Stored items

+ + +

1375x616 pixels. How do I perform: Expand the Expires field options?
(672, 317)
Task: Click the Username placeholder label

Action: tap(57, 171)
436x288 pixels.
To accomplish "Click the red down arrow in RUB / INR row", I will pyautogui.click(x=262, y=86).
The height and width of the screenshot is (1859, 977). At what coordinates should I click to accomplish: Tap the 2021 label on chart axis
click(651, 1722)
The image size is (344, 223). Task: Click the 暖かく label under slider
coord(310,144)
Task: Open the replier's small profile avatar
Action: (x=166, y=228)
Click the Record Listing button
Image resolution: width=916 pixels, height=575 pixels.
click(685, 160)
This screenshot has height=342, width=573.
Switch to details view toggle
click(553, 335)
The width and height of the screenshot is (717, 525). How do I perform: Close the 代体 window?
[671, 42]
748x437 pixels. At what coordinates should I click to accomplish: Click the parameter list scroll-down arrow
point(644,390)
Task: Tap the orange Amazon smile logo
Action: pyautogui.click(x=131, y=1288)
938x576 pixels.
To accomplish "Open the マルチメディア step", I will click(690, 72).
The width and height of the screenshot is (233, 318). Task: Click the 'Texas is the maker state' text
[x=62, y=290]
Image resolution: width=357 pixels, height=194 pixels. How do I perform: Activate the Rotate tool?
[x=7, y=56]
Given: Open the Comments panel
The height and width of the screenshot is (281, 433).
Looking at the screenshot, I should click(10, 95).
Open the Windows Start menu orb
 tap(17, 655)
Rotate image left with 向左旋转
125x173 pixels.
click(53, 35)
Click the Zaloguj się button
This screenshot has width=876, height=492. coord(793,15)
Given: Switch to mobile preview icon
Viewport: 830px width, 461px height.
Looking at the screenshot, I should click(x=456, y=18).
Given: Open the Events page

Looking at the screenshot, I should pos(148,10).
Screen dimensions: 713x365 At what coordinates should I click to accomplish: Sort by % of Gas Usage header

+ + +

=== What is expected ===
To complete the exercise, print all of the entries exactly.

=== Solved problem ===
1375x616 pixels. How do I perform: Expand the Expires field options?
(672, 317)
Task: Click the Username placeholder label

Action: tap(57, 171)
436x288 pixels.
To accomplish "Click the red down arrow in RUB / INR row", I will pyautogui.click(x=262, y=86).
The height and width of the screenshot is (1859, 977). At what coordinates should I click to accomplish: Tap the 2021 label on chart axis
click(651, 1722)
The image size is (344, 223). Task: Click the 暖かく label under slider
coord(310,144)
Task: Open the replier's small profile avatar
Action: (x=166, y=228)
Click the Record Listing button
Image resolution: width=916 pixels, height=575 pixels.
click(685, 160)
This screenshot has height=342, width=573.
Switch to details view toggle
click(553, 335)
The width and height of the screenshot is (717, 525). How do I perform: Close the 代体 window?
[671, 42]
748x437 pixels. At what coordinates should I click to accomplish: Click the parameter list scroll-down arrow
point(644,390)
Task: Tap the orange Amazon smile logo
Action: pyautogui.click(x=131, y=1288)
938x576 pixels.
To accomplish "Open the マルチメディア step", I will click(690, 72).
The width and height of the screenshot is (233, 318). Task: Click the 'Texas is the maker state' text
[x=62, y=290]
Image resolution: width=357 pixels, height=194 pixels. How do I perform: Activate the Rotate tool?
[x=7, y=56]
Given: Open the Comments panel
The height and width of the screenshot is (281, 433).
Looking at the screenshot, I should click(10, 95).
Open the Windows Start menu orb
 tap(17, 655)
Rotate image left with 向左旋转
125x173 pixels.
click(53, 35)
Click the Zaloguj się button
This screenshot has width=876, height=492. coord(793,15)
Given: Switch to mobile preview icon
Viewport: 830px width, 461px height.
Looking at the screenshot, I should click(x=456, y=18).
Given: Open the Events page

Looking at the screenshot, I should pos(148,10).
Screen dimensions: 713x365 At what coordinates should I click to accomplish: Sort by % of Gas Usage header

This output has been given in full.